Crystal Fincher, a political consultant, said caucus leaders understand their base is solidly behind the bill, so silence is not an option.
“It is a failed strategy for Republicans to do the duck-and-cover thing,” she said. “Trying to make it a Democrat-Republican thing is the best shot at getting their base to ignore all of the warnings. Strategically, that is all they have.”

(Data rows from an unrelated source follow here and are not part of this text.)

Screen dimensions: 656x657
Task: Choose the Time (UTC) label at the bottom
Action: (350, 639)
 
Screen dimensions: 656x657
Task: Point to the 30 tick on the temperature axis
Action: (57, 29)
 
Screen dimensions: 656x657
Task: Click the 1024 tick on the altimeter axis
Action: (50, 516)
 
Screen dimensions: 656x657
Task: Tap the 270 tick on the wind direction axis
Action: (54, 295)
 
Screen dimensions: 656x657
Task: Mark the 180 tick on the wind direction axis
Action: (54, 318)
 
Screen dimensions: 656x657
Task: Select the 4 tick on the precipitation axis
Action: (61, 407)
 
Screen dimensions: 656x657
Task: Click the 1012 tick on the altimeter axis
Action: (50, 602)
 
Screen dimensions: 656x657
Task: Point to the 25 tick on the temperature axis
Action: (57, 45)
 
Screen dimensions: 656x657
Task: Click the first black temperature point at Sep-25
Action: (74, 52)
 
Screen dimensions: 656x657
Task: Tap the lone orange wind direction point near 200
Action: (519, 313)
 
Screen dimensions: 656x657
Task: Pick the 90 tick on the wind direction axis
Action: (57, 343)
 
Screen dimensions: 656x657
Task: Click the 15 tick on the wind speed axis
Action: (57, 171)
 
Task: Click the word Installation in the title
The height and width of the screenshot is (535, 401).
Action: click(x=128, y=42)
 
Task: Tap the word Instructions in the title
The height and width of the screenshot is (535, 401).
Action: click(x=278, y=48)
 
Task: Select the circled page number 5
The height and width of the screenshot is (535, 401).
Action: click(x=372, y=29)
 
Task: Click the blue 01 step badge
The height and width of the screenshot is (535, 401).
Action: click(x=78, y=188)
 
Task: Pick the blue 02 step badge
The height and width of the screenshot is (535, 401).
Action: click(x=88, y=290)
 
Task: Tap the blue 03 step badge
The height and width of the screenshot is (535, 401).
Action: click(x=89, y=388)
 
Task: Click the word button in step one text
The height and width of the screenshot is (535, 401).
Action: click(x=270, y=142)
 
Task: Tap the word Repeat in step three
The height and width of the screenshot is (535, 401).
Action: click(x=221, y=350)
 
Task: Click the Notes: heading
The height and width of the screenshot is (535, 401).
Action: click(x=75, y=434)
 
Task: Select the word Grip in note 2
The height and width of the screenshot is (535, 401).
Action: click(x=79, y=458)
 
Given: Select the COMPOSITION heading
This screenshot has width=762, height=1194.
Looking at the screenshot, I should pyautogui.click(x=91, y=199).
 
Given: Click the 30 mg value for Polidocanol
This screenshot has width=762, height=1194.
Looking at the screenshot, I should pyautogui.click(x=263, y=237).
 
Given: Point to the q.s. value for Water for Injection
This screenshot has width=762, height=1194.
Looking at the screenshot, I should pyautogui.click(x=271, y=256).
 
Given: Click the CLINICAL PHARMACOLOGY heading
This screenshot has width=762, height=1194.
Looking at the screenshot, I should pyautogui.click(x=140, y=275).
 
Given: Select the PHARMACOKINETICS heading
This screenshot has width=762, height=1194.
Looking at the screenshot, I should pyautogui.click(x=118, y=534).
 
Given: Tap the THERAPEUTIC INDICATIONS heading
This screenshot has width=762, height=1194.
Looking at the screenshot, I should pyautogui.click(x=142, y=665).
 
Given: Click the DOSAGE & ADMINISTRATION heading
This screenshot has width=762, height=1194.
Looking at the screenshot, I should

But Ben Anderstone, of Progressive Strategies NW, said it won’t be helpful for state Republicans running this year to draw attention to Trump’s signature policies when they’re trying to win over moderates and non-MAGA voters in the November general election.
“It is a brave gambit,” he said.
‘A lot of pain’
Ferguson blasted the Republican-backed law in three July 3 news releases.
He’s put out six statements on this legislation alone since May 20, when he signed the new two-year state budget and tax hikes needed to balance it.
“This bill is anything but beautiful for Washington,” he said in one release denouncing the rollback of clean energy tax credits.
In another, he said it “takes food from our most vulnerable Washingtonians to give tax breaks to the ultrawealthy.”
According to Ferguson’s office, 250,000 people stand to lose Medicaid coverage and another 150,000 won’t be able to afford insurance on the health care exchange.
Over the next 10 years, Washington could lose one-fifth of the federal dollars it receives to run Apple Health, the state’s Medicaid program, amounting to $3 billion to $5 billion per year, according to the nonpartisan health research group KFF.
Ferguson has said reductions in Medicaid funding of that magnitude would likely accelerate rural hospital closures and reduce access to care for rural residents.
Braun and Sen. Ron Muzzall, R-Oak Harbor, say that while Ferguson and others are complaining about the federal law, they’re overlooking hospital closures and service cuts that are the result of state policy enacted by Democrats.
Muzzall, the lead Republican on the Senate Health and Long Term Care Committee, pointed to new and higher taxes on doctors, staffing services and other parts of the health care system.
And he flagged “significant cuts” to programs serving people on Medicaid, including more than $8 million for access to reproductive care and $50 million to pediatric dentistry.
“We’ve heard a lot about the federal actions. We’ve heard nothing of the impact our state is having on the health care system,” Muzzall said. “There’s a lot of pain that came out of the legislative session.”